## FRAGMENTO:
La verdad, por ello, es que San Juan no habla de la aplicación de la sangre (por cuanto ello sería inconsecuente con la verdad de que no tenemos más conciencia de pecados), sino de su eficacia. Su característica es que limpia de todo pecado; esto es, la sangre tiene esta propiedad, así como a veces decimos: el veneno mata: esto es, ésta es la naturaleza del veneno. De la misma manera, la sangre de Cristo tiene la característica o propiedad esencial de purificar de pecado.

## ACCIONES A REALIZAR:
(A) Resume el fragmento en dos oraciones, por favor.
(B) Copia del fragmento el pasaje que va desde "La verdad, por" hasta "purificar de pecado.", este último incluido.
El listado no guarda relación alguna con el fragmento.

## DATOS:

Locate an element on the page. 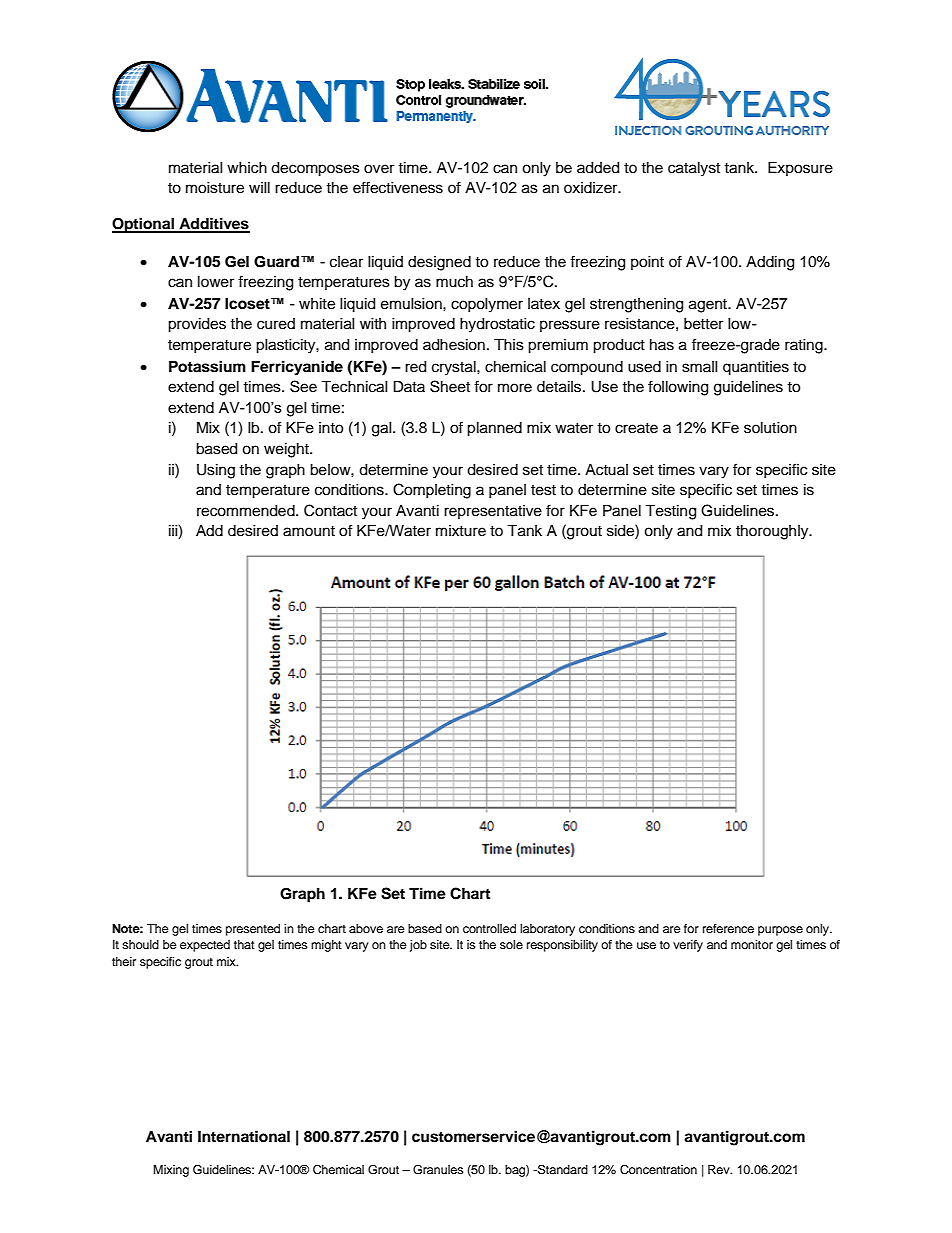 The image size is (952, 1233). thoroughly is located at coordinates (773, 532).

## RESPUESTAS POR TAREA:
(A) San Juan no habla de la aplicación de la sangre, pues eso sería inconsecuente con la verdad de que no tenemos más conciencia de pecados, sino de su eficacia. Así como matar es la naturaleza del veneno, la sangre de Cristo tiene como propiedad esencial limpiar de todo pecado.

(B)
La verdad, por ello, es que San Juan no habla de la aplicación de la sangre (por cuanto ello sería inconsecuente con la verdad de que no tenemos más conciencia de pecados), sino de su eficacia. Su característica es que limpia de todo pecado; esto es, la sangre tiene esta propiedad, así como a veces decimos: el veneno mata: esto es, ésta es la naturaleza del veneno. De la misma manera, la sangre de Cristo tiene la característica o propiedad esencial de purificar de pecado.